Bell P B, Lindroth M, Fredriksson B A
Department of Zoology, University of Oklahoma, Norman 73019.
Scanning Microsc. 1988 Sep;2(3):1647-61.
In this tutorial we describe our methods for preparing detergent-extracted cytoskeletons for observation by high resolution scanning (SEM) and scanning transmission (STEM) electron microscopy. We both discuss the theoretical background and provide practical procedures for each of the following steps: cell culture on Formvar-coated gold grids; prefixation with aldehydes or protein crosslinking reagents (homobifunctional N-hydroxy-succinimide esters); extraction with Triton X-100 or Brij 58 detergent in microtubule stabilizing buffer; postfixation in formaldehyde and glutaraldehyde; dehydration; critical point and freeze drying; sputter coating with 1-2 nm of platinum or tungsten; and examination by SEM and both normal and inverted contrast STEM. These methods produce cytoskeletal preparations in which filaments as fine as 7 nm are preserved and can be observed by scanning electron microscopy.

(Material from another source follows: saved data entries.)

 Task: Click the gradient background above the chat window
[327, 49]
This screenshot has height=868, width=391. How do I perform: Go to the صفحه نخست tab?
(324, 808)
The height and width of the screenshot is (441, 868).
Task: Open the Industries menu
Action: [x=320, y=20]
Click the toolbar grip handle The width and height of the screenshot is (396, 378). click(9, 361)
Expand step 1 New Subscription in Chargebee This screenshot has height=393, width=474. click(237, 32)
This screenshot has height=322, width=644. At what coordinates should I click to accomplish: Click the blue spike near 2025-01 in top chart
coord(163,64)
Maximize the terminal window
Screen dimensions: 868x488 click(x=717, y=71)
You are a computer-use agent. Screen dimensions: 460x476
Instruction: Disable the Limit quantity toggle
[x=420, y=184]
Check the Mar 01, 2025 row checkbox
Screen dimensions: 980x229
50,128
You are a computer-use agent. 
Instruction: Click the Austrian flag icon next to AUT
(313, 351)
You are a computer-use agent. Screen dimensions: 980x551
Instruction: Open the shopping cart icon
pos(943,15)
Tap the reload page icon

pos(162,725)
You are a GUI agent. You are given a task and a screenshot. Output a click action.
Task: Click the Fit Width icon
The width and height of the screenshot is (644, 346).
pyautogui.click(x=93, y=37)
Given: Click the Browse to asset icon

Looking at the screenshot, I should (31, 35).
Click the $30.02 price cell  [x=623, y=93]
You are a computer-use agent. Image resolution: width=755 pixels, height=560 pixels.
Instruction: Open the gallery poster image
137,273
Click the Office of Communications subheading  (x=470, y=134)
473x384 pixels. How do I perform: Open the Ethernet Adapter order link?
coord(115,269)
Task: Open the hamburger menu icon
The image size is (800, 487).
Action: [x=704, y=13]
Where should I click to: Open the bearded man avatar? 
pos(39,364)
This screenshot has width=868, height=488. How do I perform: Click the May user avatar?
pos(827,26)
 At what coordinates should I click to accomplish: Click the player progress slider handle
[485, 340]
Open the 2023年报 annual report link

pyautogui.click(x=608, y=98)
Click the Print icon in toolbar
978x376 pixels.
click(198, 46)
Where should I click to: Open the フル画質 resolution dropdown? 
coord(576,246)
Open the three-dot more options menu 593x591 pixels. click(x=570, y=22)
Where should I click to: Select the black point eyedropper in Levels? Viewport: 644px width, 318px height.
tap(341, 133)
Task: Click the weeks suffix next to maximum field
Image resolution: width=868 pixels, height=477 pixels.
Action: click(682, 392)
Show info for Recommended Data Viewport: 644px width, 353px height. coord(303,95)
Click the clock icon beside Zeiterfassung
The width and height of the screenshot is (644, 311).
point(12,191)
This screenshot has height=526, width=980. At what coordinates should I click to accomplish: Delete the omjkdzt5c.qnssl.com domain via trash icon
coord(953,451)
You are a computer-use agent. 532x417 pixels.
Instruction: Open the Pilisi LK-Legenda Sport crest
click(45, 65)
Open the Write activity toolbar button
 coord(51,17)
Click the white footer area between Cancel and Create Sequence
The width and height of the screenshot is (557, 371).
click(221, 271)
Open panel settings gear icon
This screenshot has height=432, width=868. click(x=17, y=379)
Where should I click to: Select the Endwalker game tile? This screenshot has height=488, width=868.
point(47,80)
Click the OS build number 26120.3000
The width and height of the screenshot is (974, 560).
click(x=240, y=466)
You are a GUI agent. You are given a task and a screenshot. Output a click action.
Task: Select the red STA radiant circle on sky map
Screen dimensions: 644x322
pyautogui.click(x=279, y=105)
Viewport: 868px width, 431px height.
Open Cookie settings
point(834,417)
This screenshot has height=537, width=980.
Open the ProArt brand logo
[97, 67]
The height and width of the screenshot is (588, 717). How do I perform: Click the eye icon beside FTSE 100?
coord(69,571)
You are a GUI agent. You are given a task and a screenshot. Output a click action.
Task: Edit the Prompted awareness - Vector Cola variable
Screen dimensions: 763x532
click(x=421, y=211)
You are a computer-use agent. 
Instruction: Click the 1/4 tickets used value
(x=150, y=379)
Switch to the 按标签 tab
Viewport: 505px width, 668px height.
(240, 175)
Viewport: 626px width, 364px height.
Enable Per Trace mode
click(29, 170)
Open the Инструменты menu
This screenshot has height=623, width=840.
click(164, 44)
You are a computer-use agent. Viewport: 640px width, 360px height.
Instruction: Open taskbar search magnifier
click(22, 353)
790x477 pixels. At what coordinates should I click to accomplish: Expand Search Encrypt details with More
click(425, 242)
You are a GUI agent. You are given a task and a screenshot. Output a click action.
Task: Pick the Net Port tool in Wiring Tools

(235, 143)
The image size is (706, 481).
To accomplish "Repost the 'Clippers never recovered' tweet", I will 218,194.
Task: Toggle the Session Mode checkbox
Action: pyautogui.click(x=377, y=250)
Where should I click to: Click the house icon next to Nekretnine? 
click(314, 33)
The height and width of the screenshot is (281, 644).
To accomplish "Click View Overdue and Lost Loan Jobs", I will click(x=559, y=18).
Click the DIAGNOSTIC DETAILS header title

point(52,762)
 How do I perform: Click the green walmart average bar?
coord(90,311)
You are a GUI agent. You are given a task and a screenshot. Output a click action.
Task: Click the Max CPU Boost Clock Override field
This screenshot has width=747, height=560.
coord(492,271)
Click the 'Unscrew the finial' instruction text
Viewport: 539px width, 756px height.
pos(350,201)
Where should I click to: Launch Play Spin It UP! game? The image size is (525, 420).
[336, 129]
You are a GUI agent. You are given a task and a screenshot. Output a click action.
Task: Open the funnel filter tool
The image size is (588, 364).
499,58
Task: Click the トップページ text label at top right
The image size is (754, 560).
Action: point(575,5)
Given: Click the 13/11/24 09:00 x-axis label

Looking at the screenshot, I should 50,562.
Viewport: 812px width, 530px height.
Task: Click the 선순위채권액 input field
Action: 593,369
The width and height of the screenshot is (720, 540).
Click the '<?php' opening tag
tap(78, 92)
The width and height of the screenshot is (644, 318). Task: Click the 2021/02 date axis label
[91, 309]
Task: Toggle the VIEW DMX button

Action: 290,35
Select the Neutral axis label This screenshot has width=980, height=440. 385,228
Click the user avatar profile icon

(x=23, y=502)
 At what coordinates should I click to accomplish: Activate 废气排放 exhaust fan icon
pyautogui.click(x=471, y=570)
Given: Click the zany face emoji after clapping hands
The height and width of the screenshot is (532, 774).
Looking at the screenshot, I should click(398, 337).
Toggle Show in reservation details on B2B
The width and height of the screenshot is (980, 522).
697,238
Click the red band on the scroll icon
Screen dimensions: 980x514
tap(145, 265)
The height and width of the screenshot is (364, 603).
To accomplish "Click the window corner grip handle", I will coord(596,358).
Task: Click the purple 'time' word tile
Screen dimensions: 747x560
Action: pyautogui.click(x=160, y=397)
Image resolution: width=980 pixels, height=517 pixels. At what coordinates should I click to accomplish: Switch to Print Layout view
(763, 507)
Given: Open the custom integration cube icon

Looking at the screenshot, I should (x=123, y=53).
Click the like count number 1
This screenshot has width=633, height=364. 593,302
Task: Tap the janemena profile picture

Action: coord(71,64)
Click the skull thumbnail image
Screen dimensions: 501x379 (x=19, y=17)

在本教程中,我们描述了制备经去污剂处理的细胞骨架的方法,以便通过高分辨率扫描电子显微镜(SEM)和扫描透射电子显微镜(STEM)进行观察。我们既讨论了理论背景,又为以下每个步骤提供了实际操作程序:在福尔马林中涂覆金网格上进行细胞培养;用醛类或蛋白质交联试剂(同双功能N-羟基琥珀酰亚胺酯)进行预固定;在微管稳定缓冲液中用Triton X-100或Brij 58去污剂进行提取;在甲醛和戊二醛中进行后固定;脱水;临界点干燥和冷冻干燥;用1-2纳米的铂或钨进行溅射镀膜;以及通过SEM和正常及倒置对比度STEM进行检查。这些方法制备的细胞骨架制剂中,细至7纳米的细丝得以保存,并可通过扫描电子显微镜观察到。